Jan Fischer und Frederik Reinfeldt  (Foto: ČTK)
In der EU stellt man sich jedoch schon fast ungeduldig die Frage: Wann wird Klaus unterschreiben? Sicher nicht vor dem Urteil des Brünner Verfassungsgerichts zu einer neuerlichen Beschwerde von mehreren tschechischen Senatoren gegen den Lissabon-Vertrag. Möglicherweise fällt das Urteil schon am Dienstag, wenn sich die Verfassungsrichter in dieser Sache erneut beraten werden.
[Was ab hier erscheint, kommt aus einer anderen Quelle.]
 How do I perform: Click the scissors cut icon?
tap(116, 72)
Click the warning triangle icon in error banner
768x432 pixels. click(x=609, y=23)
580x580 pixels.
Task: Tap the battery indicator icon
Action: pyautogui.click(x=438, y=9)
Stimmen sie dabei dem EU-Reformvertrag im Sinne der tschechischen Gesetzgebung zu, dann werde Klaus mit seiner in ganz Europa ersehnten Unterschrift nicht mehr zögern, meint der Politologe Petr Robejšek:

„Hundertprozentig! Für ihn ging es auch darum, nicht sein Gesicht zu verlieren. Jetzt ist seiner Forderung entsprochen worden, und er wird hundertprozentig unterschreiben, wenn das Verfassungsgericht keine Einwände gegen den Lissabon-Vertrag vorzubringen hat.“

Václav Klaus hat jedenfalls sein Ziel erreicht: in der Gipfel-Erklärung wird Tschechien zugesagt, dem nächsten EU-Beitrittsvertrag (vermutlich jenem für Kroatien) ein Protokoll beizufügen. Damit wird ein bereits im Lissabon-Vertrag enthaltenes Protokoll über die beschränkte Anwendung der Grundrechtecharta auf Polen und Großbritannien auch auf Tschechien ausgedehnt.